The first implication is that concentrating instruction on the features measured by automated essay scoring is likely to improve a student’s score as well as certain lower-level writing competencies. But such concentration is unlikely to improve student writing with respect to higher-order competencies such as the quality of ideas, argumentation, audience awareness, and rhetorical style, which no extant auto-mated scoring approach directly measures.
Which is why those things are either excluded from the standards entirely, or only peripherally important.
He provides an example of a potentially problematic essay prompt:
Many students have jobs after school.They may work in a store, make deliveries, or do manual labor. Explain why you feel that working after school is a good or a bad idea. Make sure to give reasons and examples to support your position.You will have 25 minutes to write your response.
You don't need to ask a "how do you feel" question to assess the Common Core ELA standards, and arguably you shouldn't (i.e., this is not required for college or career). All arguments can and, within the logic of CC, should be based on textual analysis, which is a much more constrained domain.

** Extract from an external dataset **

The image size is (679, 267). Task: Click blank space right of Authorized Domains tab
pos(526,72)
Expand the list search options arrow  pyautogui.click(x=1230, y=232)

Yes, the absurdity of valorizing text over feeling is a logical result of any system that can only measures lower order writing. Where do our greatest texts come from if not from our deepest feelings. There is a reason we have two hemispheres. Assessment of this kind ignores one of these at its peril.
If you get a chance take a peek at Iain McGilchrist's The Master and His Emissary for a very clear way to parse the nonsense in these false dichotomies we are continually served up in education.